Some factions in Asante wanted to mobilize the army, but Prempe refused, saying, “I am not prepared to fight the British troops in spite I am to be captured by them [
sic
]; … I would rather surrender to secure the lives and tranquillity of my people and countrymen.”
27
But disturbing the tranquillity of the Asante people was exactly what the British had in mind.
When a delegation of Asante diplomats hurried to the coast with promises of payment of all verified debts, Governor Maxwell curtly rebuked them, saying that their promises were empty words and that words alone could not send away the thousands of British soldiers who had been brought to the Gold Coast.
Words of peace were not wanted.
A British army would march to Kumase.

Command of what was called the Ashantee Expeditionary Force was given to Colonel Sir Francis Scott, who in 1874 had been a young officer in the 42nd Highlanders during Wolseley’s march to Kumase.
Scott’s contempt for Africans was extreme even for his time, and he was as confident of victory as he was eager to fight.
He had served in the Gold Coast for some time and in 1893 had led an expeditionary force of four hundred Hausas equipped with a Maxim gun to the north of the Gold Coast to prevent Asante expansion.
He was well aware that the Asante could not hope to mobilize more than a few thousand men to oppose him, but several hundred of those men would be armed with Sniders, and a few would have modern French rifles.
Properly led, troops with these weapons could be dangerous.
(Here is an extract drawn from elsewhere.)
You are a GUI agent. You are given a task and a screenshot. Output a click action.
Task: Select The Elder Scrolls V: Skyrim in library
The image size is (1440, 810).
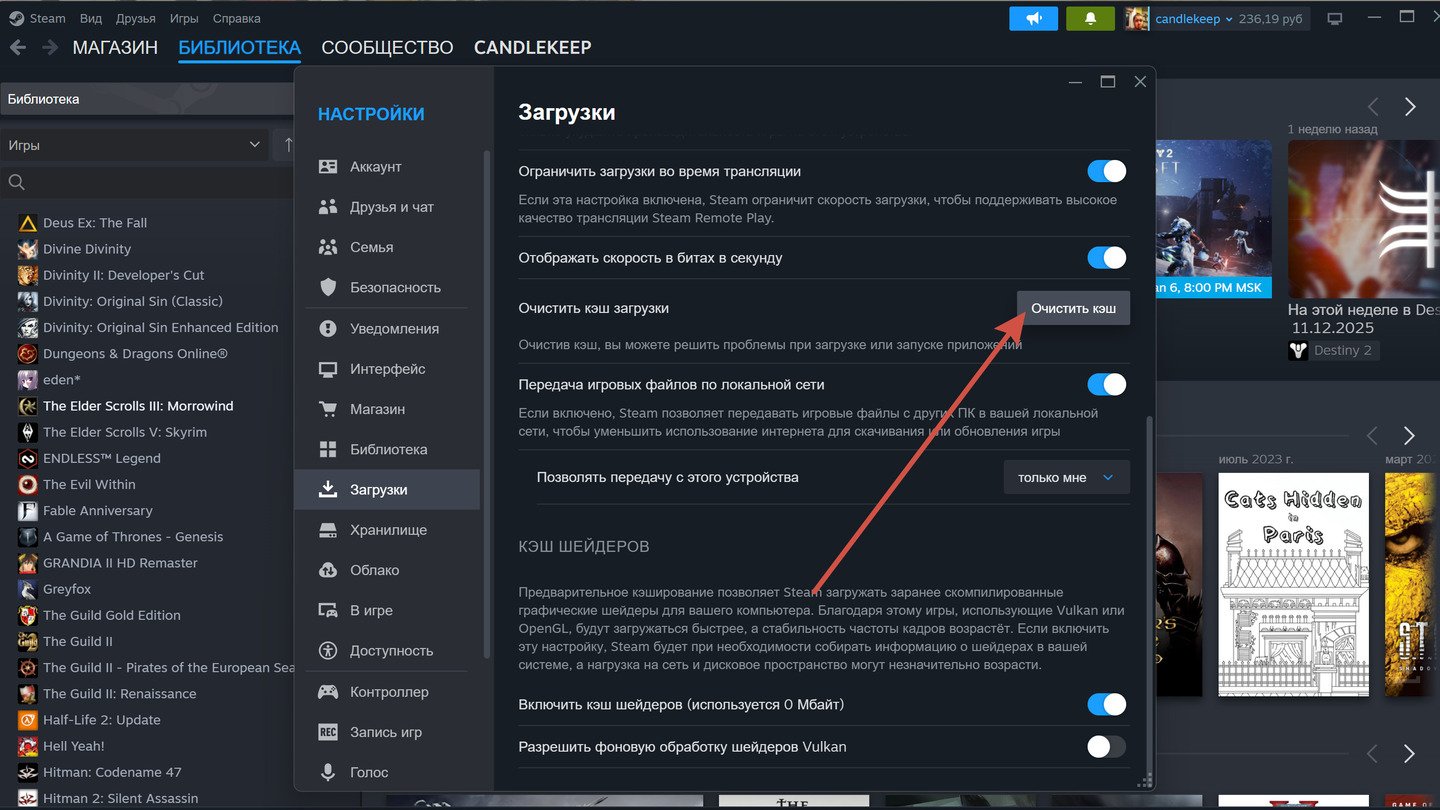click(125, 432)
If the Asante chose to fight, they would face a somewhat smaller but much better-armed force than Wolseley had commanded.
The West India Regiment of 380 African troops commanded by 20 British officers and 1,000 Hausas led by 30 British officers, as well as perhaps 500 native levies, were joined by the West Yorkshire Regiment of 400 men and 20 officers, as well as a special-service corps of 12 volunteer officers and 254 picked men chosen from some of the most prestigious regiments in the British army, including the Coldstream Guards, Scots Guards, and Grenadier Guards.
What is more, Wolseley’s radical idea of highly qualified volunteers finally had its day Each man had to be at least twenty-four years old, have four years of service, be a good rifle shot, and pass a stiff medical examination.
28
Nevertheless, one of these men died of “heat apoplexy” on his first day in the Gold Coast.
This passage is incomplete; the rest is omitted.